Abortion pill ruling looms over FDA's drug approval process
A federal judge in Texas is poised to rule "as soon as possible" on whether to suspend the FDA's approval of a widely-used abortion pill and potentially reverse the agency's authority on drug regulation for the first time.
Why it matters: Legal experts fear that if District Judge Matthew Kacsmaryk orders the FDA to temporarily withdraw its approval of mifepristone, others will challenge FDA-approved treatments that they disagree with.
- Kacsmaryk, a Trump appointee who openly opposed Roe v. Wade, heard arguments on Wednesday from the parties involved in the case and said he would issue a ruling "as soon as possible."
- The case was brought by a coalition of anti-abortion groups challenging the FDA's 2000 approval on the grounds that the agency did not properly authorize the pill for terminating pregnancies.
State of play: A ruling "will have very significant implications for the drug approval process in this country as we know it," Lorie Chaiten, a senior staff attorney with the ACLU, told Axios last month. "It would say that a single judge sitting in Amarillo, Texas, gets to define drug approval policy and abortion policy for the entire country."
- Additionally, "[m]anufacturers may be reluctant to bring to market certain new drugs or treatments if they are concerned that a court ruling could block the approval of the drug in the future," according to the Kaiser Family Foundation.
Driving the news: Kacsmaryk asked the anti-abortion group's attorney, Erik Baptist, if he could cite any other instances in which a court has removed an FDA-approved drug from the market.
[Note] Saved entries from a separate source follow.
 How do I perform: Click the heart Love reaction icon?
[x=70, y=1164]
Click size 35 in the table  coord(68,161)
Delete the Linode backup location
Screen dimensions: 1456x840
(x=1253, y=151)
Baptist said there were none.
- The judge also asked Baptist how to write a decision ordering the FDA to suspend its approval. The attorney said the court can order the FDA withdrawal “on its own accord," per The Washington Post.
Details: The FDA has a process for removing drugs from the market, so it is unclear precisely how a ruling for the plaintiffs could disrupt or supersede that process.
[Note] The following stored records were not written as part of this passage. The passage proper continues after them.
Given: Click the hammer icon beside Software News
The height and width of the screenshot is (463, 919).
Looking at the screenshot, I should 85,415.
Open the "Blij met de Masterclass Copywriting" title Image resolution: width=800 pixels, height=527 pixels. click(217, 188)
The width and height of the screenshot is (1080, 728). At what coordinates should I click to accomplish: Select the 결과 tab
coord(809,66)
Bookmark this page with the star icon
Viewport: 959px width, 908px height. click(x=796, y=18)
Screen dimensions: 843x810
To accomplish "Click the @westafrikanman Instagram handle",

- When the FDA requests a drug recall, it notifies manufacturers, who then have the opportunity to request a hearing, grant the request or argue against it. The process can take up to a year.
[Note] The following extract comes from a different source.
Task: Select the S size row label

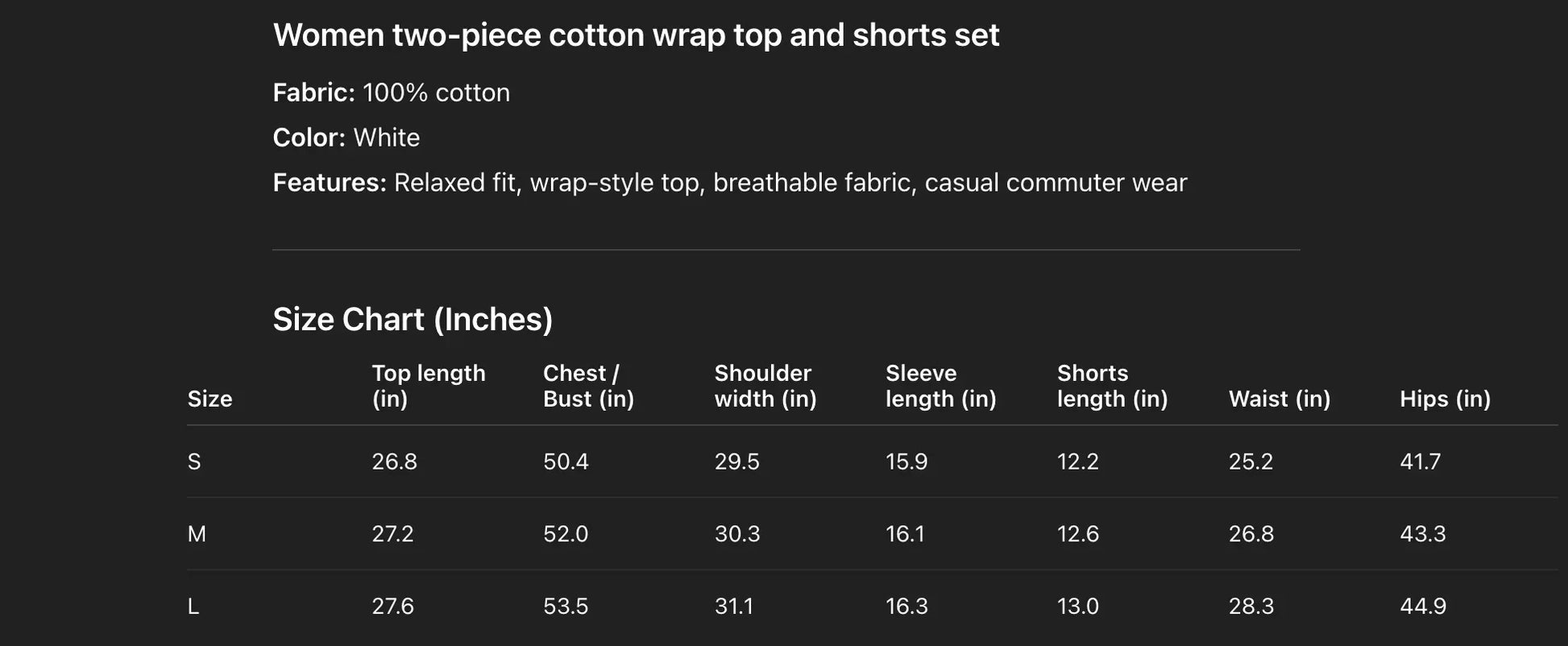Action: [x=194, y=462]
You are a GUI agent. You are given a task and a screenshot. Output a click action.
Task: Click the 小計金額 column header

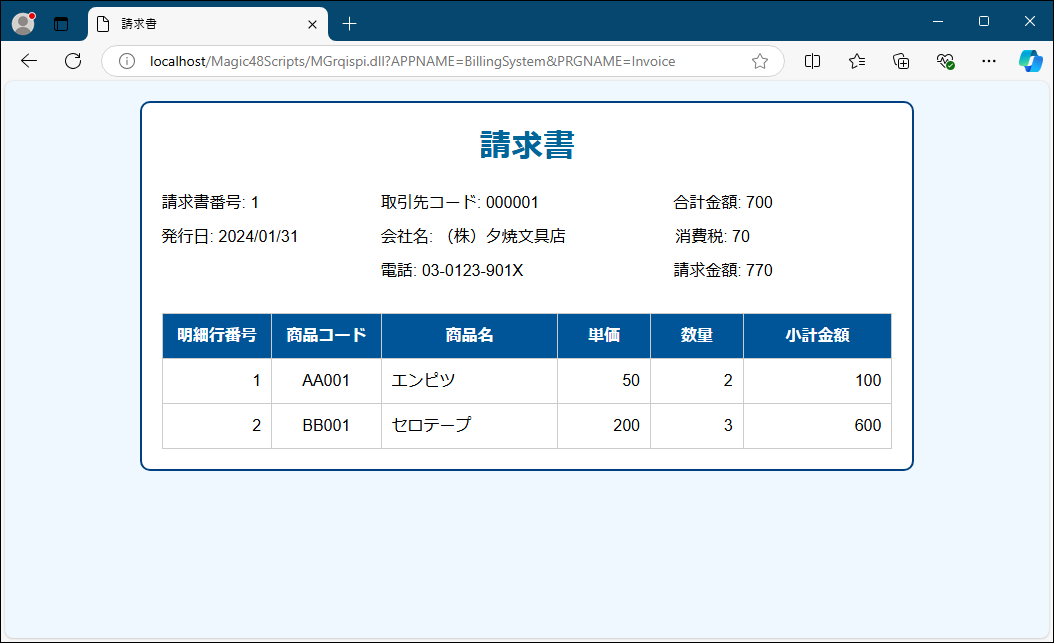pyautogui.click(x=817, y=336)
What they're saying: "There’s no precedent or basis for the judge to simply 'undo' an approval from the bench," said Susan Lee, a partner at the law firm Goodwin who specializes in the FDA's regulation of drugs and biologics.
- "A judge’s appropriate role can be to consider whether the FDA appropriately exercised its legal authorities and followed its own regulations when making decisions, but it would be concerning if Judge Kacsmaryk were to come to a decision suggesting that his ruling can supersede the authorities that have been granted to FDA by law."
- "This type of activity would fundamentally de-stabilize the FDA regulatory system," Lee added.
What we're watching: "It is the federal government's practice to follow a court order in these circumstances," said David Donatti, an attorney with the ACLU of Texas.
- However, Donatti said, he expects that if the FDA gets any "adverse order," the agency would seek an emergency order from an appeals court.
- "I think that there would be a good argument for that, which is that this is a drug that is distributed nationwide ... with a sterling safety rating that is relied upon by millions of people for their health care," Donatti added.
- Any decision from this case would likely be appealed to the 5th U.S. Circuit Court of Appeals, widely regarded as one of the most conservative appeallate courts, and could eventually reach the Supreme Court.
Zoom in: The hearing today focused on looking at mifepristone's initial 2000 approval that the FDA granted under rules known as "Subpart H," which were used at the time to expedite approval or drugs that treated "serious or life-threatening illnesses," such as HIV/AIDS.
- The plaintiffs in the Texas case argue that the FDA violated its own rules when it approved mifepristone because pregnancy, they say, it not a disease. However, some health experts say that this argument lacks standing because mifepristone is now approved under an agency process for drugs with safety concerns.
- "The issue is kind of moot," said Alina Salganicoff, KFF's senior vice president and director of women’s health policy. "REMS basically replaced Subpart H."
Don't forget: There is another lawsuit brought by state Democratic attorneys general challenging the FDA's REMS restrictions on mifepristone in an effort to make the drug more easily accessible.
- Two other lawsuits have been brought in North Carolina and West Virginia that are looking to answer the question on whether states can regulate or restrict FDA-approved drugs.
- Kacsmaryk's ruling could impact the outcome of these other lawsuits.